Quote verbatim the stretch of entries from the line containing "Describe the element at coordinates (66, 186)" through the line containing "The image size is (500, 1030).", both lines included.

[RECORDS SHOWN]
++++

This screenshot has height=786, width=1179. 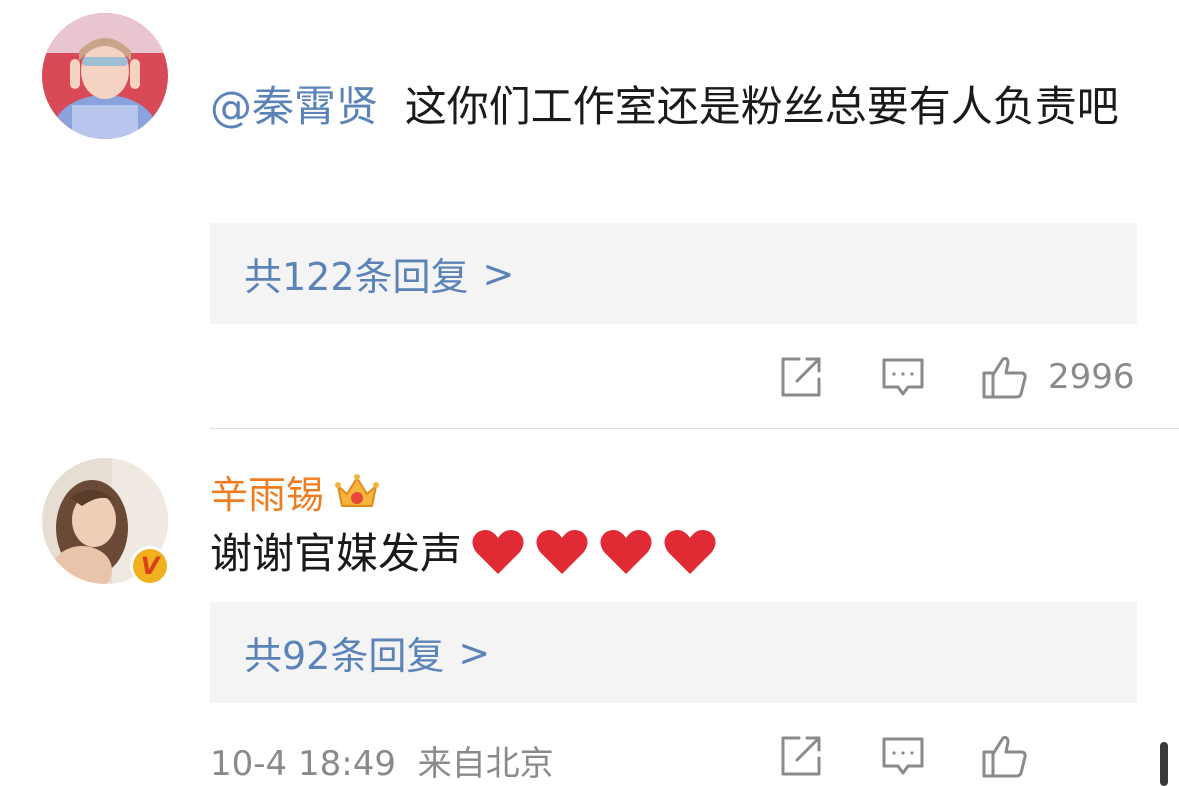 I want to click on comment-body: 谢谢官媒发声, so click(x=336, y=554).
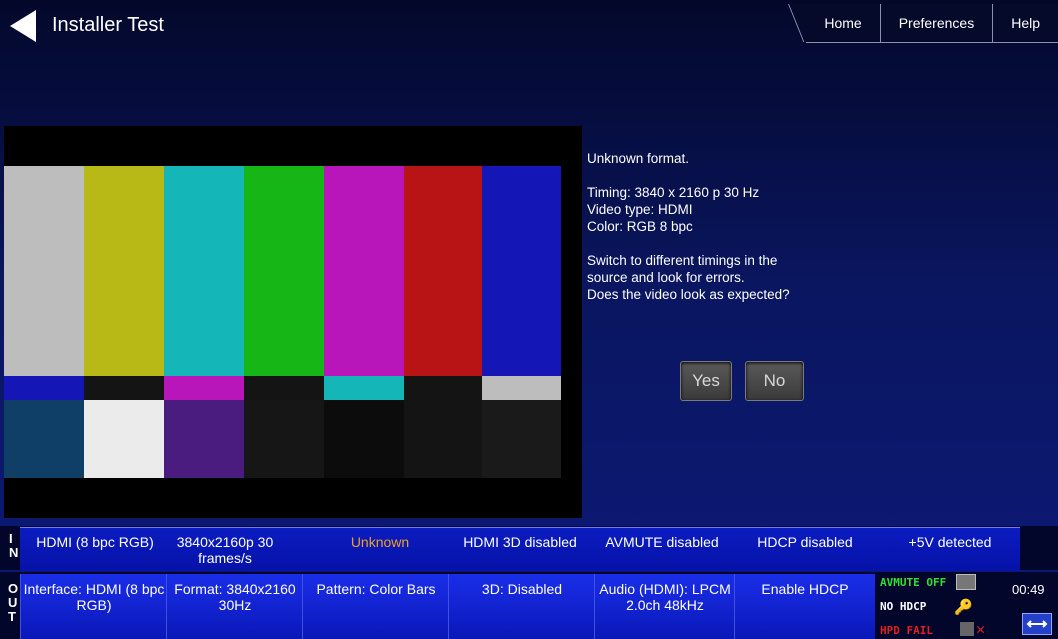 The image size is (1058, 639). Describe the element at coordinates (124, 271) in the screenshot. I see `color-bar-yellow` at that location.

++++

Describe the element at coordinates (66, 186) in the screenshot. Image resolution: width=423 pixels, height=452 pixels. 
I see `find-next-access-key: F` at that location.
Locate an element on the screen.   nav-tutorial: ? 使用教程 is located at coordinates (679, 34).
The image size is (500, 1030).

++++

[WORKED SOLUTION]
Describe the element at coordinates (66, 186) in the screenshot. Image resolution: width=423 pixels, height=452 pixels. 
I see `find-next-access-key: F` at that location.
Locate an element on the screen.   nav-tutorial: ? 使用教程 is located at coordinates (679, 34).
The image size is (500, 1030).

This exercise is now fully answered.